Pick up the passage on generating the permutation group $S_8$ with six 4-cycles and continue it after its final sentence.

**PASSAGE TO READ:**
##########

Consider the ordered sequence $(1,2,3,4,5,6,7,8)$ organized as in the figure above. We are interested in potential generators of the permutation group $S_8$. The generators in question are the following (which also explains the diagram):
$F = (1 2 3 4), B = (5 6 7 8), L = (1 4 8 5), R = ( 2 6 7 3), U = (1 5 6 2), D = (3 7 8 4)$.
These generators shift the numbers on their corresponding boundaries in a clock-wise direction. These generators $4$-cycles and thus of order 4 and $F^{-1} = F^3$ and so forth for the other generators. For convenience we list the inverses:
$F^{-1} = (1 4 3 2), B^{-1} = (5 8 7 6), L^{-1} = (1 5 8 4), R^{-1} = ( 2 3 7 6), U^{-1} = (1 2 6 5), D^{-1} = (3 4 8 7)$.

##########

**AVAILABLE DATA:**

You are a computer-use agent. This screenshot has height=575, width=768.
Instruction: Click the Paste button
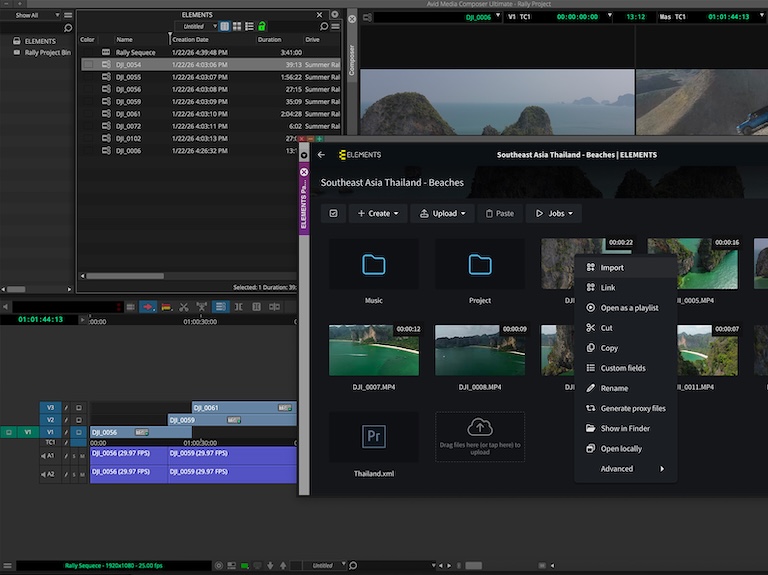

##########

**WRITTEN ANSWER:**
We have the following elementary facts about permutations and transpositions: $(a b c) = (a c) (a b)$ and $(c d) = (a c b) (a b c d)$ (for $a,b,c,d$ distinct). We use the notation $[X,Y] = X^{-1}Y^{-1}XY$. Note that $[X,Y]^{-1} = [Y,X]$ and that if $[X,Y]$ can be written as a composition of disjoint transpositions then $[X,Y]^2 = I$ and $[X,Y] = [Y,X]$.
Let us calculate:
$[D^{-1},F^{-1}] = (14)(37) \quad [D,R^{-1}]= (37)(42)$
Hence $T = [D^{-1},F^{-1}][D,R^{-1}] = (14)(37)(37)(42) = (4 2 1)$.
Then $TF = DFD^{-1}F^{-1}D^{-1}RDR^{-1}F = (4 2 1)(1 2 3 4) = (2 3)$.
It is now easy to see that $F,B,L,R,U,D$ generate $S_{8}$.
Let $\Sigma = \{id,\sigma,\sigma^2\}$ be the cyclic permutation group on $(1,2,3)$ (of order 3).
Consider 8 copies of $\Sigma$ denoted by $\Sigma_1,...,\Sigma_8$ and let $W = \Pi^8_{i =1} \Sigma_i$.
Suppose we had a map $S^i$ acting on $W$ which for $i = (1,2,3)$ multiplies components $1$,$2$ and $3$ of $W$ by $\sigma$. And likewise we have $S^i$ for $i = (2,3,4), (3,4,1),(4,1,2)$ and also $i = (1,2,5)$, etc.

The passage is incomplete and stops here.